For many years, people implemented the class design pattern on top of prototypes—so-called “prototypal inheritance” (see Appendix A, “Prototypal ‘Classes’”)—and then with the advent of ES6’s class
keyword, the language doubled-down on its inclination toward OO/class-style programming.
But I think that focus has obscured the beauty and power of the prototype system: the ability for two objects to simply connect with each other and cooperate dynamically (during function/method execution) through sharing a this
context.
Classes are just one pattern you can build on top of such power. But another approach, in a very different direction, is to simply embrace objects as objects, forget classes altogether, and let objects cooperate through the prototype chain. This is called behavior delegation. I think delegation is more powerful than class inheritance, as a means for organizing behavior and data in our programs.

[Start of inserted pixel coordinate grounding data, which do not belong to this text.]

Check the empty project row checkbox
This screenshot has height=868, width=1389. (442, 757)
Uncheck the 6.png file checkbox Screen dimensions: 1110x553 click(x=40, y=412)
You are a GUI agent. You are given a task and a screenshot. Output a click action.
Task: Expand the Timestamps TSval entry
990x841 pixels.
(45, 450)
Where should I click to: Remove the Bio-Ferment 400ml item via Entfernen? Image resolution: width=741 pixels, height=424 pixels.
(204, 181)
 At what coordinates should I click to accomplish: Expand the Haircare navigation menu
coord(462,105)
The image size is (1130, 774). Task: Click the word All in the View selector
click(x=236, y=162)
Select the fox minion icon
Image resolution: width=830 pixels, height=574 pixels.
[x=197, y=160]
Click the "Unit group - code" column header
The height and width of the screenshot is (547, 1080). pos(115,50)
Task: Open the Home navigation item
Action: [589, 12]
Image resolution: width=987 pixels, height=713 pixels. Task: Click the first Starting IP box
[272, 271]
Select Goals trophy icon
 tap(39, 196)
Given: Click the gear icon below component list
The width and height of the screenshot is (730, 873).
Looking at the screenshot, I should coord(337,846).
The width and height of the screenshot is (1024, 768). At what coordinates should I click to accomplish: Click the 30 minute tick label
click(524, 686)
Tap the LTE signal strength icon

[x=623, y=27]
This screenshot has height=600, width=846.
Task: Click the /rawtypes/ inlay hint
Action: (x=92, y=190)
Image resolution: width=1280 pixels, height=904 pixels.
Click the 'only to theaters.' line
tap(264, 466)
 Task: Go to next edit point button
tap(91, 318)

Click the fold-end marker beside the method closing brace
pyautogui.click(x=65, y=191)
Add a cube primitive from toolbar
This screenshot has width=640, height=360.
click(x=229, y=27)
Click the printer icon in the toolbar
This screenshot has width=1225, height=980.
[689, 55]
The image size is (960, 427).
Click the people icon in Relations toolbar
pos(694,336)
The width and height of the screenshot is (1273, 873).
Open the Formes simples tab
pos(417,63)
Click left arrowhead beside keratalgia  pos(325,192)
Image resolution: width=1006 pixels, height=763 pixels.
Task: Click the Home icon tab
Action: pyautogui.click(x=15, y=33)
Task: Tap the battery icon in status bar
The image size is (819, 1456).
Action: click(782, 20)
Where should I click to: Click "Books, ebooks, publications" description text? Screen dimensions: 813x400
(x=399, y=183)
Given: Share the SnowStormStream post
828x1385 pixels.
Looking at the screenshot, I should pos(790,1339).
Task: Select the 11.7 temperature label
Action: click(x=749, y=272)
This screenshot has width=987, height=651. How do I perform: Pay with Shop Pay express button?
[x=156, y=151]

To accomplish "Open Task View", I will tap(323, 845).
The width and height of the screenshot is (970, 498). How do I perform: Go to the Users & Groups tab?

But class inheritance gets almost all the attention. And the rest goes to functional programming (FP), as the sort of “anti-class” way of designing programs. This saddens me, because it snuffs out any chance for exploration of delegation as a viable alternative.
I encourage you to spend plenty of time deep in Book 3, Objects & Classes, to see how object delegation holds far more potential than we’ve perhaps realized. This isn’t an anti-class
message, but it is intentionally a “classes aren’t the only way to use objects” message that I want more JS developers to consider.
Object delegation is, I would argue, far more with the grain of JS, than classes (more on grains in a bit).